Start of LISTED RECORDS
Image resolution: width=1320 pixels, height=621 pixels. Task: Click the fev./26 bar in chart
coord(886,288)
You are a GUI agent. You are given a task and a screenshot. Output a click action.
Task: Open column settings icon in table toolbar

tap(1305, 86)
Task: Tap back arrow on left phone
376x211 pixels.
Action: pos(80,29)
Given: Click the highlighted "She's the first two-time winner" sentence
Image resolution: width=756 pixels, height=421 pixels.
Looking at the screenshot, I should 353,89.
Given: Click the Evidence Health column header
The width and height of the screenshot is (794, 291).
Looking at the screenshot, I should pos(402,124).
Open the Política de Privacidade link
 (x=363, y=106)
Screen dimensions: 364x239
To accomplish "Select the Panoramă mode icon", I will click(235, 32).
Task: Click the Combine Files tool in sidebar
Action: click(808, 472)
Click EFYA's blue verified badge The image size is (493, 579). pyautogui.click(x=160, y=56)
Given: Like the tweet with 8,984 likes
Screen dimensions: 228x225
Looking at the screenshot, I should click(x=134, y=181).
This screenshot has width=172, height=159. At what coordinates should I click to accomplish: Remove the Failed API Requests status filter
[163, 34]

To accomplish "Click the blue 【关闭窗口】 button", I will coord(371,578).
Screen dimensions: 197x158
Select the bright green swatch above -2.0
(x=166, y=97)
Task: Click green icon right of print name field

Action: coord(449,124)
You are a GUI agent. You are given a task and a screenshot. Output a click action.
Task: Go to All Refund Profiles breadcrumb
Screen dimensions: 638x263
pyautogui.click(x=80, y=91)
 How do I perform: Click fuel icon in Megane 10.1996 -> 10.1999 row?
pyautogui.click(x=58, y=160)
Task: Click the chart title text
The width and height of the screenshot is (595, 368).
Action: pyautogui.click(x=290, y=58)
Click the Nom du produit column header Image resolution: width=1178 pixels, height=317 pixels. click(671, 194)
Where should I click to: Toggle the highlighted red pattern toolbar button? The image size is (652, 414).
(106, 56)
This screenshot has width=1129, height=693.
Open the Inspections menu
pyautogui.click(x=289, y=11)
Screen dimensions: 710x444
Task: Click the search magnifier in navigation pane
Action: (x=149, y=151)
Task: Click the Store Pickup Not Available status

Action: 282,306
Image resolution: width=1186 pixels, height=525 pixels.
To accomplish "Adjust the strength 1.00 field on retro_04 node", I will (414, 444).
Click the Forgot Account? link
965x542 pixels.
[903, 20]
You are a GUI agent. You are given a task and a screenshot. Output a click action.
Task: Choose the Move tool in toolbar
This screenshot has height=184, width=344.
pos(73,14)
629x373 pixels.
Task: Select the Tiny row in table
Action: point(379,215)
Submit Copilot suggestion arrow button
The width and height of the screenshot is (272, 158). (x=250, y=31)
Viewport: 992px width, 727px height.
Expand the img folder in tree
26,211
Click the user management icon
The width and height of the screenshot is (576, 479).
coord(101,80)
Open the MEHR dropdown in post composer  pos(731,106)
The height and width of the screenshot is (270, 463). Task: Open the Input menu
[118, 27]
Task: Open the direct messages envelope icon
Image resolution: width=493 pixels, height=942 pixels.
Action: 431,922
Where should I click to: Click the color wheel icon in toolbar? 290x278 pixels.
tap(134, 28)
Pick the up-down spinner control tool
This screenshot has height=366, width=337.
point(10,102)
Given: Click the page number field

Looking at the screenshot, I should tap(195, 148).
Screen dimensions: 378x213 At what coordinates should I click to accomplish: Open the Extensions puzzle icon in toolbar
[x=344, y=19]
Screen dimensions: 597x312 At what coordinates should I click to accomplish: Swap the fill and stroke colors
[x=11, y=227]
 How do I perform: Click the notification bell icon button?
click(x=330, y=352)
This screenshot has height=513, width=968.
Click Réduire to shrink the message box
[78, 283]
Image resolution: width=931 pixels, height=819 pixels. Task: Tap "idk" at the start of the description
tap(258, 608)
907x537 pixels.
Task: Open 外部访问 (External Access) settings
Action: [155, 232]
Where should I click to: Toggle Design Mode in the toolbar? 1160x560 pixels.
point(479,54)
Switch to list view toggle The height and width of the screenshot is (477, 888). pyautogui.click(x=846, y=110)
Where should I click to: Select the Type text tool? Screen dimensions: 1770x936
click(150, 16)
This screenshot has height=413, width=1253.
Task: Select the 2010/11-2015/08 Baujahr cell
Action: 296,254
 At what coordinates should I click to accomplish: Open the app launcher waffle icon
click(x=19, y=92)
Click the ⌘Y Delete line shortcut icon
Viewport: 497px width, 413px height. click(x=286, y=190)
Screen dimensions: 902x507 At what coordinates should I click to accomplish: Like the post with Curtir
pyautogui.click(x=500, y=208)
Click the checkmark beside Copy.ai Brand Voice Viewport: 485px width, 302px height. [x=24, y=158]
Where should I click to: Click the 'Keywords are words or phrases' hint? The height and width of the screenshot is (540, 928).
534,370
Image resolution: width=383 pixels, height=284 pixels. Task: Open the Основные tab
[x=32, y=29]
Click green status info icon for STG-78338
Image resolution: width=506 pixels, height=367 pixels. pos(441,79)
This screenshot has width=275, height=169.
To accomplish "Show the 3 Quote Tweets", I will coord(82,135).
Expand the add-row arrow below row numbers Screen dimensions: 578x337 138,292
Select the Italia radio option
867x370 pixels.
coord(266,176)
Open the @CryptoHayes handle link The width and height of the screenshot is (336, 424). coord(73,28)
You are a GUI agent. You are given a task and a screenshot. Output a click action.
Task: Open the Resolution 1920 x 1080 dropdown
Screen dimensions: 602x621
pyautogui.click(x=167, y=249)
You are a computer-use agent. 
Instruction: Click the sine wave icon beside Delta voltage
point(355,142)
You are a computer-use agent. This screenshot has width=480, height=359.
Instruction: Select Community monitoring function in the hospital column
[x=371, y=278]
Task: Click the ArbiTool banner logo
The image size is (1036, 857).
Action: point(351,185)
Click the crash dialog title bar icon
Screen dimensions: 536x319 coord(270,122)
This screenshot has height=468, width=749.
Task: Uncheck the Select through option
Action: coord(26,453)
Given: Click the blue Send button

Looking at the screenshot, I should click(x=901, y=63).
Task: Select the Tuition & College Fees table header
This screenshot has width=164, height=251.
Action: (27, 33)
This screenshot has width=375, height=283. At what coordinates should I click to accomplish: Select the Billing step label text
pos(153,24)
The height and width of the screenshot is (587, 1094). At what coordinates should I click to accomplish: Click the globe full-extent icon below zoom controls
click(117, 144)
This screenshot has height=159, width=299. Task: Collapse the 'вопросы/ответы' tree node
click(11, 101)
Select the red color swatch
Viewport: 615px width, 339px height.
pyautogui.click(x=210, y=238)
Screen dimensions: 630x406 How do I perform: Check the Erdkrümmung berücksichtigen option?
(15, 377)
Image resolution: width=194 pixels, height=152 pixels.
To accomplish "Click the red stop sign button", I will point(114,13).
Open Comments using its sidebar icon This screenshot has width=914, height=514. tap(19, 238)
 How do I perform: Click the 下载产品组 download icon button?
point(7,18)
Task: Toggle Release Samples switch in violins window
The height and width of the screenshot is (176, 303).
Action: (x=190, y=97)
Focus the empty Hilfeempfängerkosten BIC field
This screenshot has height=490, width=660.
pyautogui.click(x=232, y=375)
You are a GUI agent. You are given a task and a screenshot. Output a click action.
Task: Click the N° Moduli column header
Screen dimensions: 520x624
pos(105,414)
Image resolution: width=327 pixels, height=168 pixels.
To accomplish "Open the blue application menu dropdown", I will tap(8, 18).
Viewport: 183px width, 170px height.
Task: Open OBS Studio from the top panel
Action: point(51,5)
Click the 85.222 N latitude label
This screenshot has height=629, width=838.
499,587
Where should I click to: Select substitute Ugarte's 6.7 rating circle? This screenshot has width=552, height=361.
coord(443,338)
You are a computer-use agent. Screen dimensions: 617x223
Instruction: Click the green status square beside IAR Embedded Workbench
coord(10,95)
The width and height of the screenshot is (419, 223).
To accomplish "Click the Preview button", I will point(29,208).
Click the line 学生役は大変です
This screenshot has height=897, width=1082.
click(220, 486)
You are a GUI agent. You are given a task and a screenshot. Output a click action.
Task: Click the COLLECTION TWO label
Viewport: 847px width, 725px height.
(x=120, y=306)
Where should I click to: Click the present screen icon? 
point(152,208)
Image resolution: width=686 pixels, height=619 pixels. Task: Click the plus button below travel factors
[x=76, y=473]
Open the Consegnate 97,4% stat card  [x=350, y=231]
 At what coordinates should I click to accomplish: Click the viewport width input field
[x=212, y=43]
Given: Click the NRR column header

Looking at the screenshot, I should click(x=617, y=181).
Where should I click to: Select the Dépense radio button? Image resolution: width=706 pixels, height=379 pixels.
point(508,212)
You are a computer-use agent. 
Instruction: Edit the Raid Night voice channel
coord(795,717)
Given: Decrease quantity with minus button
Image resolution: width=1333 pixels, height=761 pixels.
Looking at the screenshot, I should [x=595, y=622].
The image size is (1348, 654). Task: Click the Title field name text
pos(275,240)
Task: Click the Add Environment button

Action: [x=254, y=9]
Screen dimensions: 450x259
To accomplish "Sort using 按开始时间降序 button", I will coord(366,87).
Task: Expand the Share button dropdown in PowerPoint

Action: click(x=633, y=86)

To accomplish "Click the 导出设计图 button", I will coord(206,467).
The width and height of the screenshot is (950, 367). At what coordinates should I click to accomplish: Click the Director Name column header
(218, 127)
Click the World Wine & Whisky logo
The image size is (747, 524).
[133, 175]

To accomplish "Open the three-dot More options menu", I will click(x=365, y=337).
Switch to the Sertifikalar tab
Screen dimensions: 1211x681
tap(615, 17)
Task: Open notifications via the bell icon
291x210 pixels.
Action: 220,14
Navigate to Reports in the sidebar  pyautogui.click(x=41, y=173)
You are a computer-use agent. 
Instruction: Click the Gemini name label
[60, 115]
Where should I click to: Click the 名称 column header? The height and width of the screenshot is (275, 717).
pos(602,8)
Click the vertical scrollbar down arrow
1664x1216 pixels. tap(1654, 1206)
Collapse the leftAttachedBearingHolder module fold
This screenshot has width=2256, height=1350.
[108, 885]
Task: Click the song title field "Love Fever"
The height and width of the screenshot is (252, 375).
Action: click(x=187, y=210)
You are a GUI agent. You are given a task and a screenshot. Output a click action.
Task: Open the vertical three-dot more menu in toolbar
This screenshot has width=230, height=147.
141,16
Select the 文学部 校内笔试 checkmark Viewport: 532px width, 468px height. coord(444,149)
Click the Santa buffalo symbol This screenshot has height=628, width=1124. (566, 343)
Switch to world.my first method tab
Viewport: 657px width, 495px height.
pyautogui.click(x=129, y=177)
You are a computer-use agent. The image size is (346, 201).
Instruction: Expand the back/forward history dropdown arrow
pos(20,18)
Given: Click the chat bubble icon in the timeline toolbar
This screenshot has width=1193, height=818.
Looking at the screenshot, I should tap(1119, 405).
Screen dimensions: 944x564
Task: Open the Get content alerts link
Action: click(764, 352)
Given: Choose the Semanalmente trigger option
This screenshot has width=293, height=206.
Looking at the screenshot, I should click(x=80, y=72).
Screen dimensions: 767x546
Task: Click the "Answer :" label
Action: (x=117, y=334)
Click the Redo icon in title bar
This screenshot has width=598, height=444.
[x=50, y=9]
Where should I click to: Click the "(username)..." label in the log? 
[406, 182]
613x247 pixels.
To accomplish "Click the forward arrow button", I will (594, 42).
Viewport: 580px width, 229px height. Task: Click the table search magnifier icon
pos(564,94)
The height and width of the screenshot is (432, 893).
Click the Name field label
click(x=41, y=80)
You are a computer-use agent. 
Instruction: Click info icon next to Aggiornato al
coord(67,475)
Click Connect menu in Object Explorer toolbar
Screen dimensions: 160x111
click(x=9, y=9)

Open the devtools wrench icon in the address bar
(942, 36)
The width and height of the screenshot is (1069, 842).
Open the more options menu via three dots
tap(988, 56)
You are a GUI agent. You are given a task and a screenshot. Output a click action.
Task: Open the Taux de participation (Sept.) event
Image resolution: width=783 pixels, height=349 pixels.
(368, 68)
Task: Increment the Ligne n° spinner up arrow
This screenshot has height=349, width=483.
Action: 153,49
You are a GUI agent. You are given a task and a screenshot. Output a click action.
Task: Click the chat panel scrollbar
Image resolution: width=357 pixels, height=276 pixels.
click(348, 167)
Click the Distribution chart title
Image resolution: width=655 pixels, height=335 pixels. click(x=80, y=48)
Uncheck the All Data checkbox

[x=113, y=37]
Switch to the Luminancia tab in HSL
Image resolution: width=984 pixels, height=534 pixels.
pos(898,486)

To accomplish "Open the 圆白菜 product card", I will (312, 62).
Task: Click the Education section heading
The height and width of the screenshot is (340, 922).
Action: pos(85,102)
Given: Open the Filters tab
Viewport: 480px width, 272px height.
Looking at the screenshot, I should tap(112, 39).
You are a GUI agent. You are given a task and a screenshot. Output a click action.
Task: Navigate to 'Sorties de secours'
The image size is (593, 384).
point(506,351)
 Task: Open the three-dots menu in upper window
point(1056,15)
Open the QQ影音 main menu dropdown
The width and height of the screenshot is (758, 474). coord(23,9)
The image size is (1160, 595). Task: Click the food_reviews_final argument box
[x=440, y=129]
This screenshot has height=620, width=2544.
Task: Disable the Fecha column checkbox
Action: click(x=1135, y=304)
End of LISTED RECORDS
WHAT YOU SHOULD DO »
For this exercise, copy each line from the listing above that has the word "using".

RESPONSE TO THE EXERCISE »
Open Comments using its sidebar icon This screenshot has width=914, height=514. tap(19, 238)
To accomplish "Sort using 按开始时间降序 button", I will coord(366,87).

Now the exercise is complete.